Geçmişin esiri toplumların gidecekleri bir gelecek olabilir mi?
Bir karmaşa içindeyiz. Biz, tabii ki! Ama dünya da. Der misiniz, dünyadan bize ne, bizi salt Türkiye ilgilendiriyor? Yanılırsınız. Evet, ülkeyi kültürel olarak da adım adım din eksenliİslami kültürün (ne...
Bir karmaşa içindeyiz. Biz, tabii ki! Ama dünya da. Der misiniz, dünyadan bize ne, bizi salt Türkiye ilgilendiriyor? Yanılırsınız.
Evet, ülkeyi kültürel olarak da adım adım din eksenliİslami kültürün (ne demekse, neyse o) esiri haline getireceğini, bu konuda iktidarlarının çok geri kaldığını ilan eden bir liderin varlığı şüphesiz ki ortada.
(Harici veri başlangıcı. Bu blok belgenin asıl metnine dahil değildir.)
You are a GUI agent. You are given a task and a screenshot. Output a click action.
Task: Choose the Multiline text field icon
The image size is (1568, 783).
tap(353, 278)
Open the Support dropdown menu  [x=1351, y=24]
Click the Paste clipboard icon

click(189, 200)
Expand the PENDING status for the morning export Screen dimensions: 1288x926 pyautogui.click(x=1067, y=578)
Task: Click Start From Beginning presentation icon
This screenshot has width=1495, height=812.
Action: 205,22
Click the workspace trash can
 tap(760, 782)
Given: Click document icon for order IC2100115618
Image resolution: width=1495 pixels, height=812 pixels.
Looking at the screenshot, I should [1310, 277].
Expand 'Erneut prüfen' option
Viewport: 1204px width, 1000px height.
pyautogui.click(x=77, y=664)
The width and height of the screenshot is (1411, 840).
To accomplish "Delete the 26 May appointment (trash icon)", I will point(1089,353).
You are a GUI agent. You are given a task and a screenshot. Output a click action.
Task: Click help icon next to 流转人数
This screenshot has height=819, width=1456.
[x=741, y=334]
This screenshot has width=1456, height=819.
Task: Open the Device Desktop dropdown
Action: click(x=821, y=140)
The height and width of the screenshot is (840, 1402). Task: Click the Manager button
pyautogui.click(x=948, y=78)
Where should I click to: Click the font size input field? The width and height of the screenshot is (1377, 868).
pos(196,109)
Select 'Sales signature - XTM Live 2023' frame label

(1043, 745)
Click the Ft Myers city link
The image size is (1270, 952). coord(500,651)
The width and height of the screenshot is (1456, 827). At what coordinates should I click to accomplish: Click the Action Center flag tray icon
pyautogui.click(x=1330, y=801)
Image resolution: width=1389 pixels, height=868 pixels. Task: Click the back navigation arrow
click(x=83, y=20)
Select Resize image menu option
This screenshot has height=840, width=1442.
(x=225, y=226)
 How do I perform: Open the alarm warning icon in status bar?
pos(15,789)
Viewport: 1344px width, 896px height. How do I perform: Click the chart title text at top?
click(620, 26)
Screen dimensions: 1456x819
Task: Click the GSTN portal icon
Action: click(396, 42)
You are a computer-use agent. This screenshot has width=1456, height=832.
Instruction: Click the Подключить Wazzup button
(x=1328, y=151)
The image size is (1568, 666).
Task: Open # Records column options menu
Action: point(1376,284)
Yani kendi iç sorunumuz dağları aşıyor.
Üstelik, iktidarın bir parçası gibi davrandığı İslam dünyasına baktığınızda, gelecek için sadece “kölelik” vaat eden bir kültürün, siyasal anlayışın dışında, gördüğümüz bir şey var mı? Yoo, evet var; üstelik mezhepsel, siyasal ayrılıklardan dolayı birbirini yiyen, dünya egemenlerinin ajanlığını yapan ülke ve yöneticilerinin bu dünyayı birbirine kırdıran ve düşüren faaliyetleri...
Kölelik tablosu
Bu tablo, şüphesiz ki kölelik tablosudur.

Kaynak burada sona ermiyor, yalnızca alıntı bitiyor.